I feel I should mention something. So, since I'm lazy, and someone suggested I put this post up as a sort of "Best of Grace," I'm going to re-post what I wrote one year ago today, which was the night before the bar exam for me. Here you go. And AGAIN... relax...if you're smart enough to read my blog, you're clearly a genius, and will kick the bar exam's ass.
Dear Everyone Taking The Bar Exam,
I want to wish everyone who is reading this good luck. We've all (mostly) worked really hard to get here, and we'll all (mostly) be fine.
Personally, I'm scared. I'm really scared. I feel like everyone around me knows more than me. But then they turn around and say that they are feeling the exact same way.
I've made a decision on how I'm choosing to think about these next few days, though. I've heard from lots of people, that these are going to be the two worst days of my life. Without having actually taken the bar, I can't be sure, but I'm going to go ahead and respectfully disagree. I think I've had worse.

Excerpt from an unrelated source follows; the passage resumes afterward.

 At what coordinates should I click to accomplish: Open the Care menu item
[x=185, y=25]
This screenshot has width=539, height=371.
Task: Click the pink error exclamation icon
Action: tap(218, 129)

I've also heard that this is the hardest thing I'm ever going to have to do. Again, without having taken the bar, I am going to disagree. There is no way this can be true.
Not to be a Debbie Downer, but my parents are both alive. One day, they won't be. Dealing with that is going to be way harder than the bar exam. I've had to sit across the table from my fiance and tell him I didn't want to marry him. That was pretty tough. I'd rather take the bar than do that again. I've had to listen to someone I was in love with tell me they no longer loved me back. I'd rather take the bar 10 times than do that again. There was this guy. Bar exam wins. I've been the victim of a pretty bad crime. Sorry, but the bar exam MUST be better than that.
Don't get me wrong, the bar exam is going to SUCK. and I am going to give it the respect it deserves. However, it deserves no more respect than any other loss, grief, fear, anger,panic or heartbreak that I, or any of us, have ever already experienced. And survived. For my own sanity, this is the way I'm thinking about it.
The bar exam is just another fucking hurdle. No biggie. And Wednesday, it will all be over. So now, I'm going to quit rambling. I'm going to go do a few more hours of studying, then I'm going to pack a bag and head downtown. I'm going to meet Ms. Kori Amsterdam, we're going to check into a hotel, check out our test sites, and then go eat a nice dinner. Then we're going back to the hotel, going to watch some Will & Grace, and go to bed.
Then tomorrow morning, I'm going to go over to my testing site, and give the Illinois Bar Exam the hate fuck it so rightfully has earned. Once again good luck to everyone. See you on the other side.